Advantages of normalization are:
■ It reduces data redundancy.
■ It reduces wastage of storage.
■ It removes inconsistency in the database.
■ It simplifies the structure of tables.
■ It makes the database operation easier.
■ It avoids loss of data from the database.
■ It improves the performance of the system.
Normalization use different normal forms. Some of the normal forms are: First Normal Form (1NF), Second Normal Form (2NF) Third Normal Form (3NF).
Type of normalization
- First normal form (1NF)
- Second normal form (2NF)
- Third normal form (3NF)
First normal form (1NF) – A table is said to be in first normal form if it has no repeating groups. A repeating group is a set of columns that store similar information that repeats in the same table. Consider the following table. which contains the tracking information.
Contacts |
Contact _ ID L_ name F_ name Contact_data1 Contact_desc1 Contact_date2 Contact_desc2 |
This table contains a repeating group of the data and description of two conversation. The only advantage of designing table like this is that it avoids the need for relationship. But has the following disadvantages:
- This structure limits the number of conversation to two, which will create problem when more than two conversation need to be stored.
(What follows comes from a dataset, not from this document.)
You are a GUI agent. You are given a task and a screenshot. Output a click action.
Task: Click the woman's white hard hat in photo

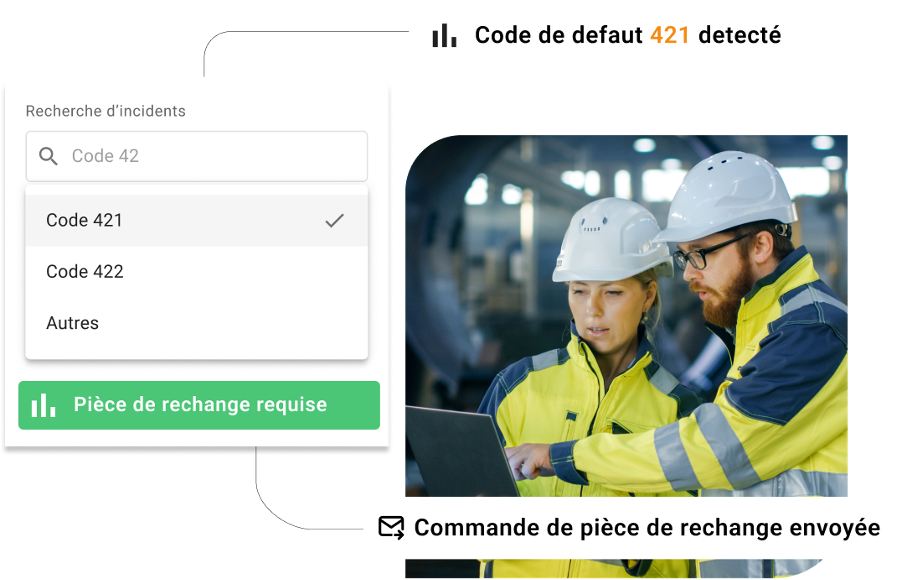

- Thus structure also makes it difficult to do any kind of meaningful searching using the column.
To remove the repeating group is to move to another table, which is then related to present table with common key field. The primary key of parent table is stored in second table. A table is in 1NF if there is no repeating of groups.
Contacts | Conversation |
Contact_ ID L_ name F_ name |
Contact_ ID Contact_ date Contact_ desc |
Table in 1NF
Second normal form(2NF) – A table is said to be in second normal form if it is already in first normal form and if every non key column depends on the entire key. It is the elimination of redundant date. Redundant date is date that is expressed multiple times unnecessarily or depend only on part of multi value key. In other word, when the column’s value is depend upon the value of one column of table, but not another, it is considered redundant. For example consider the table employee.
Employee |
Emp_ No L_ name F_ name Dept_ code Description |
This table contains the redundant data, namely the department description, which depends only on the Dept_ code and does not depend on the Emp_ No, which is the primary key of the table. So strong the Dept_ code and description in another table eliminate redundancy.
Employee | Department |
Emp_ No L_ name F_ name Dept_ code |
Dept_ code Description |
When the columns that depends on any key other than primary key is removed, then the resulting table is in 2NF.
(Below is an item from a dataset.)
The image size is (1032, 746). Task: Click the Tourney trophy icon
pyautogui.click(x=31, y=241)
Third normal form (3NF) – A table is said to be in third normal form if it is already in second normal form and if non key columns are not dependent on each other. The columns in each table should be a group of columns in which the data in each column contributes to the description of each row in the table. For a given row with a unique key, each column in the appearing in that row should contribute to the description of the row.
For example consider the following table contacts:
Contacts |
Contact_ ID L_ name F_ name Company_ name Company_ location |
In the above table, F_ name and L_ name contribute to a describing a specific contact using the primary key Contact_ id. But the Company_ name and company_ location do not contribute to describing the record with a given Contact_ id. So store Company_ name and Company_ location in another table.
Contacts | Company |
Contact_ ID L_ name F_ name Company_ ID |
Company_ ID Company_ name Company_ location |
When all the columns in a table describe and depend upon the primary key, the table is said to satisfy the 3NF.